La loi sur la propriété

A part les réformes de la loi électorale, la priorité de l'Assemblée nationale est l'approbation d'une loi définitive concernant la propriété et ce, avant les élections. En juillet, sous les auspices des Nations unies et de l'ancien président nord-américain Carter, les principaux dirigeants politiques et syndicaux du Nicaragua, réunis à Montelimar, ont signé un accord qui prévoit le respect des terres et logements remis à la population par le gouvernement sandiniste avant avril 1990, la création de tribunaux spéciaux pour régler les cas litigieux ainsi que l'indemnisation des personnes expropriées.

Si cet accord constitue un premier pas vers la négociation, nous sommes encore loin d'une solution définitive. Aleman a refusé d'assister à la réunion et l'Association des expropriés a rejeté ces accords. Environ 700 somozistes naturalisés nord-américains réclament la restitution sans concession de leurs propriétés, soit du tiers des terres cultivables du pays. Résoudre la question de la propriété est un enjeu électoral de premier ordre : cela marquerait le triomphe du gouvernement de Violeta Chamorro et donnerait plus de crédibilité au Projet national de Lacayo et à sa vocation centriste et conciliatrice.

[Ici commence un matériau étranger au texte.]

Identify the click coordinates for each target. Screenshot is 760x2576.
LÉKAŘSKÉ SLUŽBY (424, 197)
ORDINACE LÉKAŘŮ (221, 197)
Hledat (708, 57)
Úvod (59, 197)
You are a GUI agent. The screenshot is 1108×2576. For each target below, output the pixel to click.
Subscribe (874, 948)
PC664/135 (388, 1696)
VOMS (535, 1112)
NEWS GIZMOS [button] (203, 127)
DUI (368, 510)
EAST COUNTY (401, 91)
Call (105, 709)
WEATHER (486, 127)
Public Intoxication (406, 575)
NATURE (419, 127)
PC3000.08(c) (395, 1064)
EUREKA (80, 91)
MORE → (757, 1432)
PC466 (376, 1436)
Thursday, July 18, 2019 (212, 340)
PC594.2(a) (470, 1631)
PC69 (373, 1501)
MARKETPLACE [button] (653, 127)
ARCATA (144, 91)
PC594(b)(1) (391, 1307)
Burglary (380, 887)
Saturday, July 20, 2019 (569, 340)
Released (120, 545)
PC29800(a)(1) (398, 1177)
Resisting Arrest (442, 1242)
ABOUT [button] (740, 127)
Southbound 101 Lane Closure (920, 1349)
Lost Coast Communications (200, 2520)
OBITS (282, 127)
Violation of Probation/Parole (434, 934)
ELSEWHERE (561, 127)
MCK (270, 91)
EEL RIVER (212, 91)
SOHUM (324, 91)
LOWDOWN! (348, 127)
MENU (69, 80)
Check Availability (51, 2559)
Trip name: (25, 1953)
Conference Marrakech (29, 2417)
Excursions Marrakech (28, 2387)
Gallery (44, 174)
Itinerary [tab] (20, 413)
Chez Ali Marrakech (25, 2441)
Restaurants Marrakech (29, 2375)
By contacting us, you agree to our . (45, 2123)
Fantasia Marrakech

Pour le FSLN, la légalisation des titres de propriété distribués pendant son gouvernement équivaudrait à une victoire historique de la révolution. Mais cela implique aussi certaines concessions : que l'Association des expropriés soit prête à négocier et que certains dirigeants sandinistes acceptent de restituer les biens et propriétés dont ils se sont emparés de manière douteuse au moment de la perte du pouvoir. Au-delà des calculs politiciens, la loi sur la propriété est surtout une urgence pour les milliers de petits propriétaires ruraux et urbains aujourd'hui menacés d'expulsion.

C'est bien là le noeud du problème : existe-t-il un espace de dialogue entre la société et ses dirigeants politiques ? Les grèves et manifestations de cet été ont montré que le mouvement social s'essouffle. Dans les syndicats, les organisations non gouvernementales et autres regroupements populaires, existe un réel problème structurel, une absence d'autonomie vis-à-vis des partis politiques. L'année électorale qui a déjà commencé risque d'être pleine de surprises ou bien... pas du tout.

Soit la démobilisation de la société se traduit par une attitude passive, silencieuse et le débat restera le privilège des professionnels de la politique ; soit la société réagit, fait des propositions et, de par ses pressions, participe directement au débat politique sur l'avenir du pays. Difficile de prédire ce qui se passera dans les mois qui viennent. D'ailleurs, les élections de 1990 ont déjà montré que les Nicaraguayens sont capables de renverser la vapeur à tout moment et contre tout pronostic.